Born again: Gaudí’s meticulously restored Casa Vicens reopens in Barcelona
Casa Vicens reopens 16 November. For more information, visit the website
Carrer de les Carolines
On a quiet street in Barcelona’s Gràcia district, Casa Vicens has long been an off-radar landmark. The first major project by Catalonian modernist Antonio Gaudí, it attracts curious looks from the sidewalk, with passersby peering though the forged iron gates at a façade of rich red brick and fanciful tile work. This is set to change, as after three years of meticulous restoration by Barcelona based architecture practices Daw Office and Martiñez Lapeña Torres Arquitectes, Casa Vicens will open to the public.

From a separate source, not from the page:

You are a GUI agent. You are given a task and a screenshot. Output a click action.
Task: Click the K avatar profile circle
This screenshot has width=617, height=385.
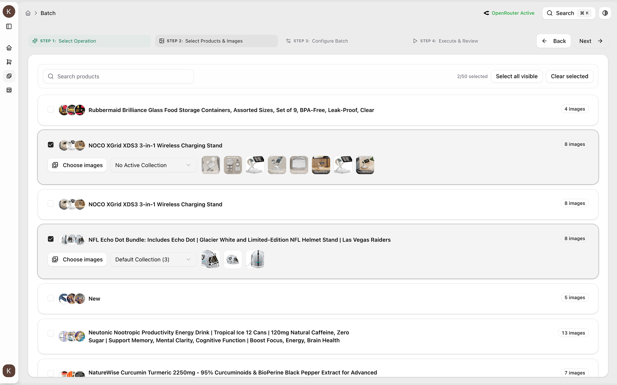pos(9,11)

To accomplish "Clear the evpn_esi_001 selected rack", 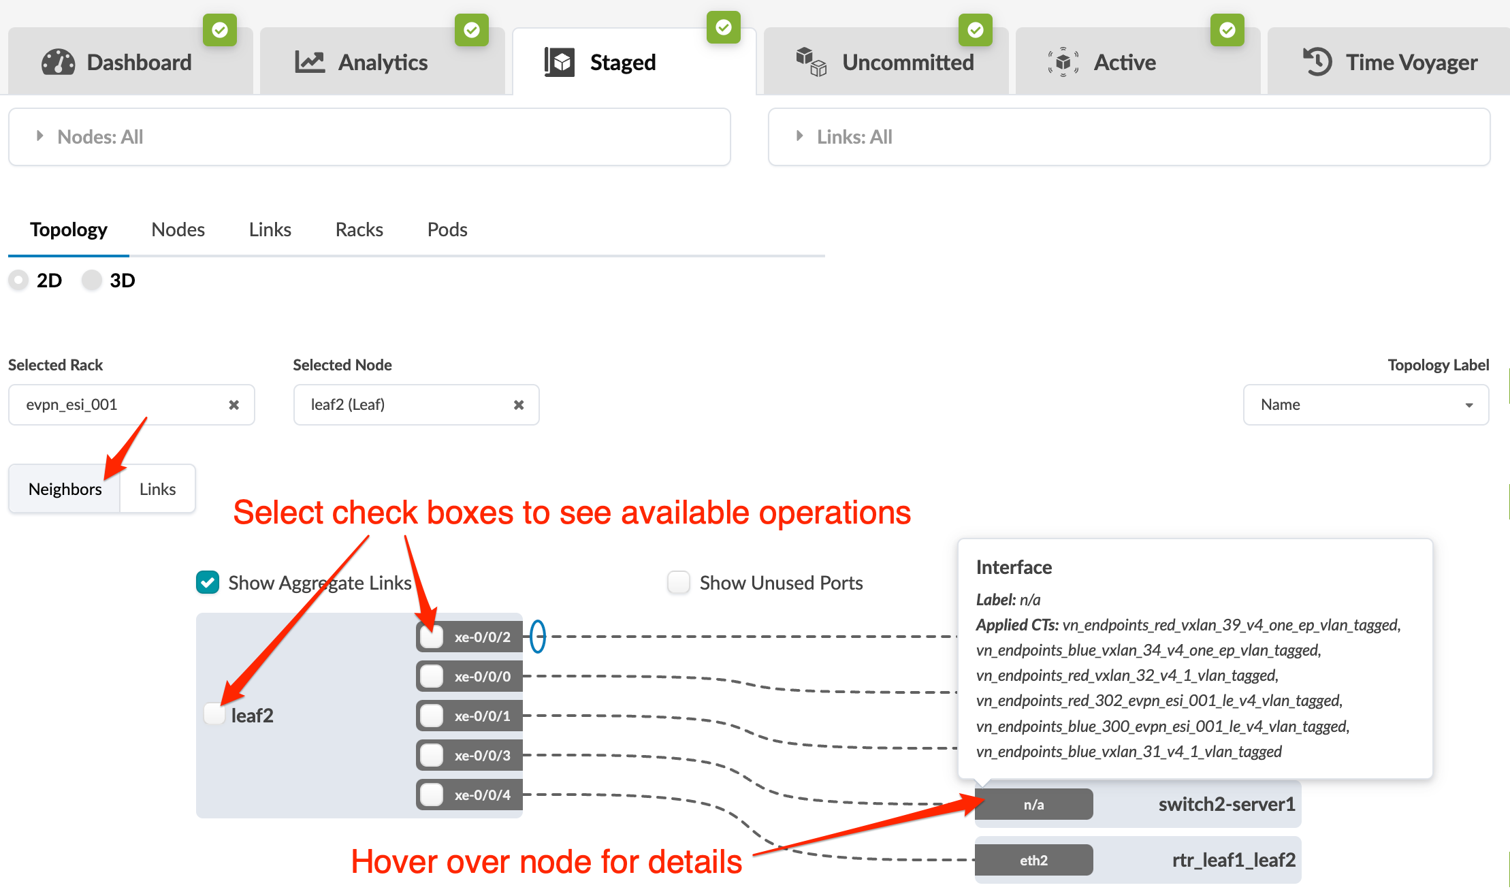I will 234,405.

The project has been financed by the Andorra-based MoraBanc. Although the promoters found the UNESCO-classified building in relatively good condition (it was a private residence up until purchase in 2014) the biggest challenge was converting the home into a ‘house-museum’. This has been cleverly attended to by adding a sculptural white staircase through the home’s vertical axis and converting the basement and attic into exhibition spaces and a library-shop.
Casa Vicens was commissioned in 1877 as a summer home for a rich financier. Although now surrounded by residential apartment blocks of a much later period, it once stood on a verdant estate. As is evident in the corbels and pinnacle-shaped windows, Gaudí was heavily influenced by Arabic architecture for the project, but he used colour and decoration as a starting point – as opposed to the sinuous, organic forms that he experimented with in his later projects.
Bringing nature to the interior was his overall objective. The decorative detail in the home’s original living areas (a copycat extension was added in 1925) is dazzling. Olive branches, marigolds and daisies cover wall friezes and ceilings, now resplendent in their original polychromatic hues; while wall murals depicting bucolic fin de siècle scenes have been restored and the famous smoking room cleaned of 130 years of nicotine stains to reveal the depth of its lapis lazuli Mudejar vaulting – crafted, like many of the decorative elements, in papier-mâché.
‘We had to remain entirely flexible throughout the process as each intervention required a different solution,’ says David Garcia, head architect at Daw Office. ‘Our aim was to return the home to its original state 100 per cent. We avoided interpretation at all costs.’